= Joe Galante =

American music industry executive

Joe Galante (born December 18, 1949, New York City, NY) is an American music industry executive. He is noted for his role in developing the careers of Waylon Jennings, Dolly Parton, Alabama, Kenny Chesney, Sara Evans, Brad Paisley, Martina McBride, Vince Gill, Clint Black, Miranda Lambert, and The Judds, among others.

Galante was inducted into the Country Music Hall of Fame by Kix Brooks in 2022 alongside Keith Whitley and Jerry Lee Lewis.

== RCA ==
Galante began working at RCA Records in New York in 1971. He was transferred to RCA Nashville in 1974; although originally intended to be a temporary stay, Galante remained in Nashville as a director at the label. During the early years of his career, he was criticized because he lacked a traditional background in the music industry. Galante continued to be promoted at the label, becoming vice president of promotion and marketing. In 1982, he was named head of RCA's Nashville division; then 32, he became the youngest person ever named to run a major country record label, succeeding Jerry Bradley.

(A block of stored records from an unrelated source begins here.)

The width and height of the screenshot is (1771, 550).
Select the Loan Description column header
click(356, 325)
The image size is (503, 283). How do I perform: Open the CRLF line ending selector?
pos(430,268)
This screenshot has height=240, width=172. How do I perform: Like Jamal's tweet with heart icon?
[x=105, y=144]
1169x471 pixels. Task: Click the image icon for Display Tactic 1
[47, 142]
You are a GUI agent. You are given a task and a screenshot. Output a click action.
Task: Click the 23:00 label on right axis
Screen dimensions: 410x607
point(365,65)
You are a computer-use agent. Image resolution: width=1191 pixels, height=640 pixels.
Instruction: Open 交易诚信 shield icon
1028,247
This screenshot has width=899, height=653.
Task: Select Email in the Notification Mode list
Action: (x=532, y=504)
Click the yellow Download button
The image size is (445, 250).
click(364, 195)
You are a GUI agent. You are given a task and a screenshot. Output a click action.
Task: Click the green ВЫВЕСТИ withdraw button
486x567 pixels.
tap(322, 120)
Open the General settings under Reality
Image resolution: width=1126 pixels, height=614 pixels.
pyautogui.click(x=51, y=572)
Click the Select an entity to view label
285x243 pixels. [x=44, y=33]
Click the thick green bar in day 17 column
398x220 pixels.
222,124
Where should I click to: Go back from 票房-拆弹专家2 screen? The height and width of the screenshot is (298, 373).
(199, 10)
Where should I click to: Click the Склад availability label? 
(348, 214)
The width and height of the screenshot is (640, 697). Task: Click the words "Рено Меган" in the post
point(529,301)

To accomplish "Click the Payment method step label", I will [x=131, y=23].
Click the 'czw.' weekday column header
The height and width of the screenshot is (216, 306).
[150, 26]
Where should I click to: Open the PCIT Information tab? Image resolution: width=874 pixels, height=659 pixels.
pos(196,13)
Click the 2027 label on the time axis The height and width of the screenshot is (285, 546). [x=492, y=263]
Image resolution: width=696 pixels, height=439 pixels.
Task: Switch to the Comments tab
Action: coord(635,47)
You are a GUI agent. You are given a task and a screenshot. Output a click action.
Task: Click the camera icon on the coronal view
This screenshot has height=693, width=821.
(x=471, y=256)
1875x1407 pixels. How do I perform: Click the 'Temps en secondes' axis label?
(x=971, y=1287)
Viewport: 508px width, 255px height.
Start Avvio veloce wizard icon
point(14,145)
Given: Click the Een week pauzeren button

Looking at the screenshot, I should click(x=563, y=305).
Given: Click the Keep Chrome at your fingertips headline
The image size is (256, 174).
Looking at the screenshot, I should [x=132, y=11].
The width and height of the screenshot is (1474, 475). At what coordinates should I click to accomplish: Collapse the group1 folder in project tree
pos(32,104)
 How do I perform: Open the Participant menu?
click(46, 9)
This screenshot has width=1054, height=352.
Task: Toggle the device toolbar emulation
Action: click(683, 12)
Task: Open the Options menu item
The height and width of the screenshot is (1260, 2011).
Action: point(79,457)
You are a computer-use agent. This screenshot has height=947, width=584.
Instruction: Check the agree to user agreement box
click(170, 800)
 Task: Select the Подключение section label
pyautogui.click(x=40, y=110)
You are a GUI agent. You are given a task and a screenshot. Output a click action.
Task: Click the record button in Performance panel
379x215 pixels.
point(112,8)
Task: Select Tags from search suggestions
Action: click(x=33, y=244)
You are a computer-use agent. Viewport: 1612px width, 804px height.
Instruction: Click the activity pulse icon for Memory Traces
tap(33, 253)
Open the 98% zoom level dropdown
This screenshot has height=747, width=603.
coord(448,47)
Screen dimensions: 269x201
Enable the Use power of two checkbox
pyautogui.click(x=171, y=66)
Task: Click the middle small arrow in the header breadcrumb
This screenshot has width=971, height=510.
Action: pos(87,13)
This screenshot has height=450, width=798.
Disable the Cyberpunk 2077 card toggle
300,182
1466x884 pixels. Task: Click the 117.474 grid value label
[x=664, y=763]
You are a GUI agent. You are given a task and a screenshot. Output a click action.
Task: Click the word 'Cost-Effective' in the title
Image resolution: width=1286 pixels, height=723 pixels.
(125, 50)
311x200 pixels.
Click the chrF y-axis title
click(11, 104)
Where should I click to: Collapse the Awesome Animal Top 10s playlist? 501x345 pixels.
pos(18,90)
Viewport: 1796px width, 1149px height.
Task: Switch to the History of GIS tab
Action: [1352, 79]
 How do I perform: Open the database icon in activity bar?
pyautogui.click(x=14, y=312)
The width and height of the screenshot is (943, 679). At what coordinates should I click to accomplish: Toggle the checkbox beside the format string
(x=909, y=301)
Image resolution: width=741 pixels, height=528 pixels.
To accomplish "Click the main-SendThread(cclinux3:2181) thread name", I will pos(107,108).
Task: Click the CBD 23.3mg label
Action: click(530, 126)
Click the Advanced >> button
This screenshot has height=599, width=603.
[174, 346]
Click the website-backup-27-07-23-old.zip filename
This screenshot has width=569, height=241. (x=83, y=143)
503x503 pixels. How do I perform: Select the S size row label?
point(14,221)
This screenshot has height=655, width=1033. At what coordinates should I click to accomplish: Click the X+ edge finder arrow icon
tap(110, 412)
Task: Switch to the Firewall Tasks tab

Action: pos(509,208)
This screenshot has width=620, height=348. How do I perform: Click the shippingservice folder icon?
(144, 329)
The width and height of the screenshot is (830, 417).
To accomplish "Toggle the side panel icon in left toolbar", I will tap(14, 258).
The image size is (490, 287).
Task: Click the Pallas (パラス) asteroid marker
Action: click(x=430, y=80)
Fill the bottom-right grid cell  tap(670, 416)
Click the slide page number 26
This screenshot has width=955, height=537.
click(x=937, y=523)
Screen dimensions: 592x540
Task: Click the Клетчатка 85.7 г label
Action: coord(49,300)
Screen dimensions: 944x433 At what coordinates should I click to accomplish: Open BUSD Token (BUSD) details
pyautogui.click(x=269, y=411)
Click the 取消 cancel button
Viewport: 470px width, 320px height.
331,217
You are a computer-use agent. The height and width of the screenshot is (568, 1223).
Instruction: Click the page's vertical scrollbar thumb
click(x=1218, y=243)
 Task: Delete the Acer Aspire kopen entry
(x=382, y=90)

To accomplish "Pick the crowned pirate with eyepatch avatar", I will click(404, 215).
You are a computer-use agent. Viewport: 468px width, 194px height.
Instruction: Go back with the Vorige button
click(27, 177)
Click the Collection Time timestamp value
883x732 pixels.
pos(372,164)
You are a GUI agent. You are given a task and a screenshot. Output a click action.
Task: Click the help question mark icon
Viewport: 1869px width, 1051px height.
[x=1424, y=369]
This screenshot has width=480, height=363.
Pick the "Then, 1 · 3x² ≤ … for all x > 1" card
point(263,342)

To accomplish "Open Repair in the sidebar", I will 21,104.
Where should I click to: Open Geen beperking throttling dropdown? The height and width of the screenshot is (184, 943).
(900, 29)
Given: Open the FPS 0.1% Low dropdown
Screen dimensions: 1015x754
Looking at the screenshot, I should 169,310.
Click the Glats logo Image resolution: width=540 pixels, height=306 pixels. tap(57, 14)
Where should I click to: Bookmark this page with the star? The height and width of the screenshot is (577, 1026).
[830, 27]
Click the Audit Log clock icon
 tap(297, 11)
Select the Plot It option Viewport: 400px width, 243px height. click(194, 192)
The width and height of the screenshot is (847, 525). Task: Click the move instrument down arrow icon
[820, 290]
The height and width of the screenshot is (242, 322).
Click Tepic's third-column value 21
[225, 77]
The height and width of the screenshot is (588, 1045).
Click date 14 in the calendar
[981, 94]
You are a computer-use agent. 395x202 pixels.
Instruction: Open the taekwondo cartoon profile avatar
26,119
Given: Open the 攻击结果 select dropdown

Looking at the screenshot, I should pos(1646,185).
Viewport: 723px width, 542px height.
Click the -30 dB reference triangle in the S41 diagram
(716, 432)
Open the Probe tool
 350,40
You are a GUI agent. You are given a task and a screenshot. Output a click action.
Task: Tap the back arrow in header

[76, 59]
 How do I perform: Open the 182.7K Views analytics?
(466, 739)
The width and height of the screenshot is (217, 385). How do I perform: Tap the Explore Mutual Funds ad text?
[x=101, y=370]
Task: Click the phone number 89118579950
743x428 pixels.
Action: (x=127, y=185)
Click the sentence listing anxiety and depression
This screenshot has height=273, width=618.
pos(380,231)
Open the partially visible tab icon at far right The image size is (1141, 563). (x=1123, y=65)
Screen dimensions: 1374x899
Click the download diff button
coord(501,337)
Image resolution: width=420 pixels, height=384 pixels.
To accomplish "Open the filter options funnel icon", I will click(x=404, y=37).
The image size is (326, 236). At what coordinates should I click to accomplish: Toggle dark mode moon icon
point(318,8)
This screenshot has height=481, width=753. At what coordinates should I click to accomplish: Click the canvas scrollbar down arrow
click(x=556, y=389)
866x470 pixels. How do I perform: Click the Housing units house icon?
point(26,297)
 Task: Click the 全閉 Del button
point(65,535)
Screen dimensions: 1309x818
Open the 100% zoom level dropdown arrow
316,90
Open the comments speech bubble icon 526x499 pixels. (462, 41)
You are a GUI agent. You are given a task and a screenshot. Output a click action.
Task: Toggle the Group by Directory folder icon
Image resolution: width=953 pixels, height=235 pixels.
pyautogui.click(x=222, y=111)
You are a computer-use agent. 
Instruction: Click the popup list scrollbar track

In 1990, Galante returned to New York to become national president of RCA Records. He returned to Nashville in 1995 to run the RCA and BNA labels in Nashville as chairman RLG/Nashville. He was named chairman of Sony Music Nashville in 2007 and served in that position until 2010.

With Galante as president, RCA Records was the number-one country label for 11 years in a row. He was presented with the Bob Kingsley Living Legend Award by the Opry Trust Fund to honor his work for country music and RCA on February 10, 2015.